La Cour note d’abord que le grief du requérant manque de précision. Elle observe que par la décision attaquée, la Cour constitutionnelle a rejeté le recours constitutionnel du requérant en partie pour défaut manifeste de fondement et en partie pour non-épuisement des voies de recours internes

Selon la Cour, la décision en question est dûment motivée et rien ne permet de conclure à son caractère arbitraire allégué par le requérant.

Il s’ensuit que ce grief doit être rejeté pour défaut manifeste de fondement, en application de l’article 35 §§ 3 et 4 de la Convention.

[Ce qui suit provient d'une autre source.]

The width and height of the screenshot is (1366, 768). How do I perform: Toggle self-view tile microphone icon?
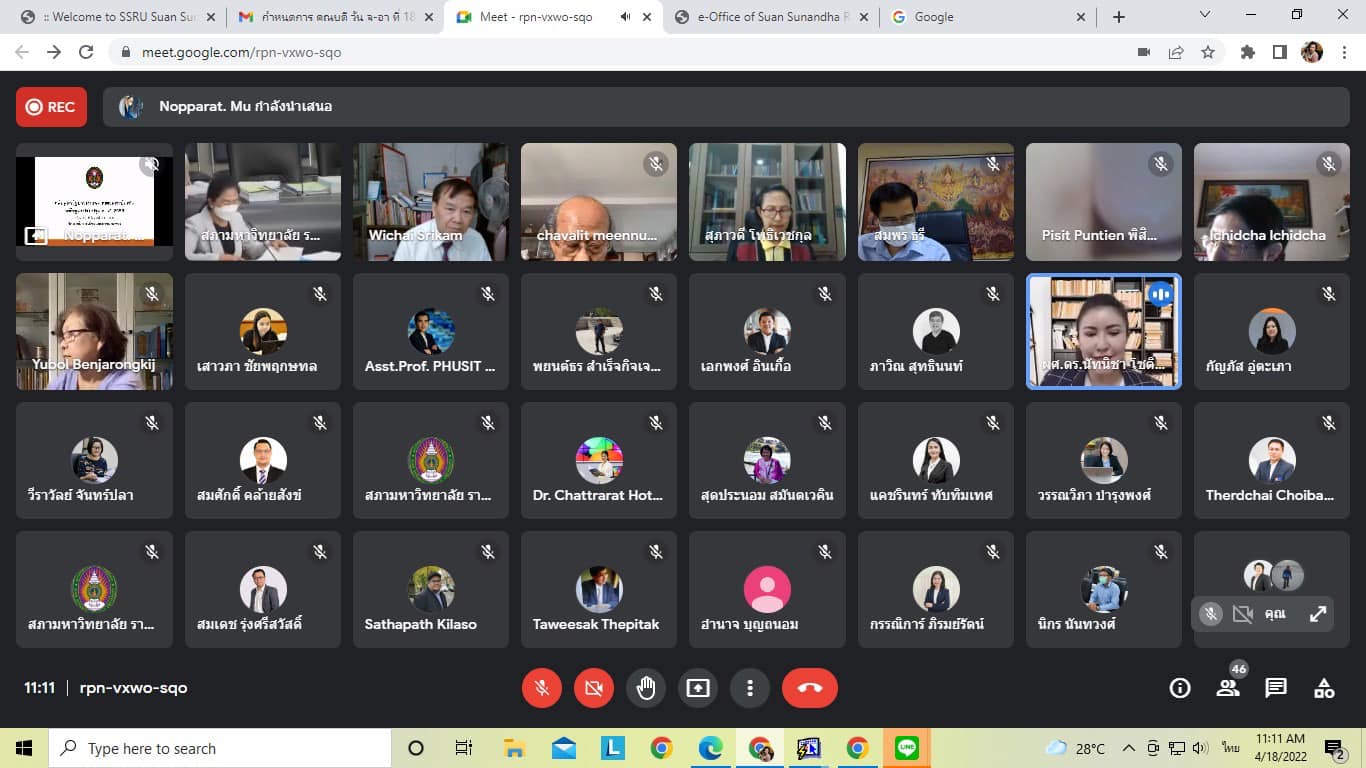tap(1211, 614)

1.11. Procédure no II US 181/98

1.11.1. En premier lieu, le requérant s’attaque à l’inactivité de la Cour constitutionnelle qui a mis deux ans et demi à décider de son recours constitutionnel.

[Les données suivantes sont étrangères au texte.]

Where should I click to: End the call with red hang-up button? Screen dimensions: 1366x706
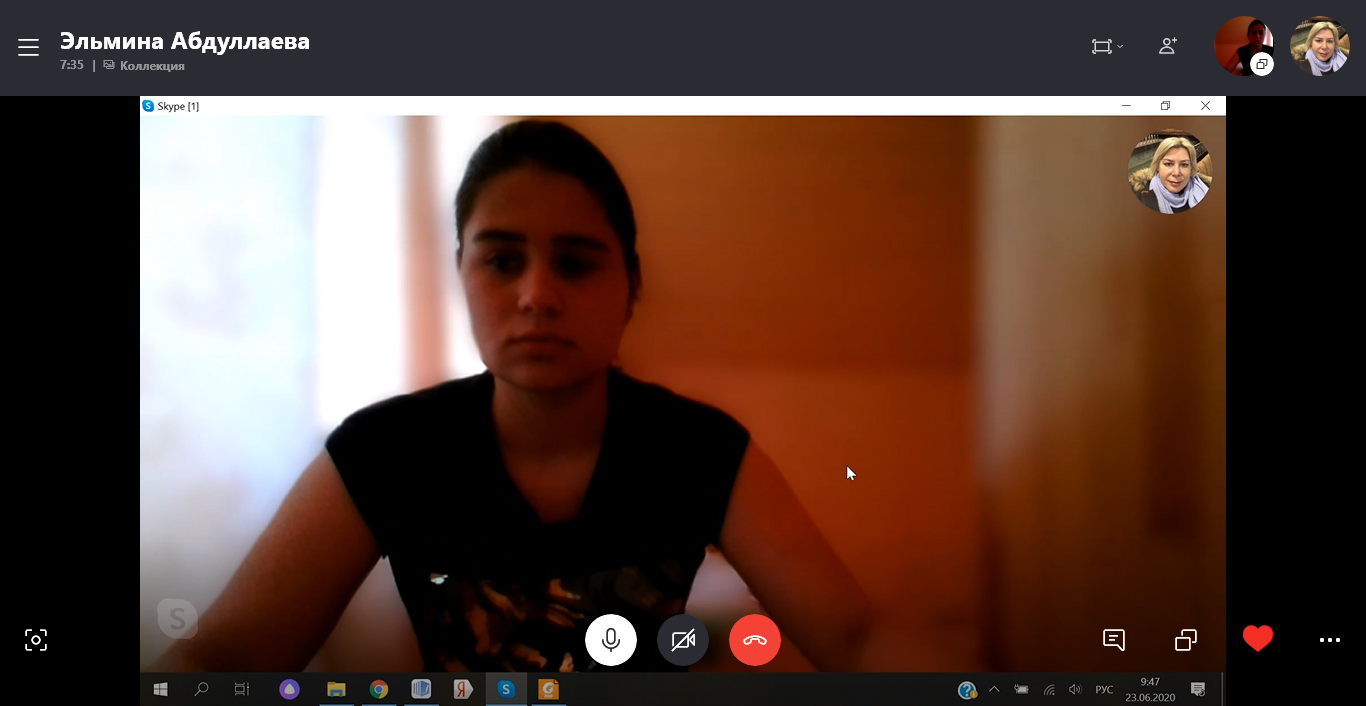click(754, 640)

En l’occurrence, le recours a été introduit le 17 avril 1998 et rejeté le 6 septembre 2000, donc après deux ans, quatre mois et dix-neuf jours.

La Cour note qu’il ressort du résumé de la procédure, contenu dans la décision de la Cour constitutionnelle du 6 septembre 2000, que celle-ci s’est déroulée à un rythme assez soutenu et que le requérant a lui-même provoqué un allongement de la procédure, ayant introduit de nombreuses demandes et compléments du recours.

Dans ces circonstances, la Cour ne relève aucune apparence de violation de l’article 6 de la Convention.

Il s’ensuit que ce grief doit être rejeté pour défaut manifeste de fondement, en application de l’article 35 §§ 3 et 4 de la Convention.

1.11.2. En second lieu, le requérant allègue la violation de son droit à l’examen équitable de son affaire par un tribunal impartial.

La Cour note que ce grief manque de spécification et considère que rien ne permet de soutenir les allégations du requérant, la décision de la Cour constitutionnelle étant dûment motivée et conforme à la jurisprudence de cette juridiction.

Il s’ensuit que ce grief doit être rejeté pour défaut manifeste de fondement, en application de l’article 35 §§ 3 et 4 de la Convention.

1.12. Procédure no II US 276/99

En l’occurrence, le requérant se plaint de la violation par la Cour constitutionnelle de ses droits au procès équitable tenu dans un délai raisonnable et à l’accès au tribunal.

La Cour observe qu’aucune procédure n’a été déclenchée en l’espèce, le recours du requérant n’ayant pas satisfait aux conditions prévues par la loi. Dans la mesure où le grief du requérant pourrait viser la condition de représentation légale devant la Cour constitutionnelle, la Cour a déjà rappelé que cette condition a été jugée compatible avec les exigences de l’article 6 de la Convention car elle contribue à la bonne administration de la justice.

Il s’ensuit que ces griefs doivent être rejetés pour défaut manifeste de fondement, en application de l’article 35 §§ 3 et 4 de la Convention.

2. Se référant à la longueur des procédures susmentionnées, le requérant invoque également les articles 13 et 17 de la Convention, considérant que l’absence de recours efficace contre l’inactivité des tribunaux nationaux l’empêche d’obtenir le redressement approprié des litiges qui font l’objet de ces procédures.

La Cour estime que rien dans le dossier ne permet d’étayer le grief tiré de l’article 17 de la Convention et que ce grief doit être rejeté pour défaut manifeste de fondement, en application de l’article 35 §§ 3 et 4 de la Convention.

Elle estime en revanche qu’il y a lieu d’examiner les allégations du requérant sous l’angle de l’article 13 de la Convention, dont les exigences ne se trouvent pas, dans les affaires concernant la longueur de la procédure, absorbées par celles de l’article 6 de la Convention.

En l’état actuel du dossier, elle ne s’estime pas en mesure de se prononcer sur la recevabilité de ce grief et juge nécessaire de communiquer cette partie de la requête au gouvernement défendeur conformément à l’article 54 § 3 b) de son règlement.

Par ces motifs, la Cour, à l’unanimité,

Ajourne l’examen des griefs du requérant tirés de la longueur des procédures nos 33 C 187/94, 33 C 188/94, 23 C 227/94, 39 C 508/94, 30 C 580/95, 30 C 581/95, 58 C 37/96 et 23 C 66/98, et de l’absence de voie de recours efficace;

Déclare la requête irrecevable pour le surplus.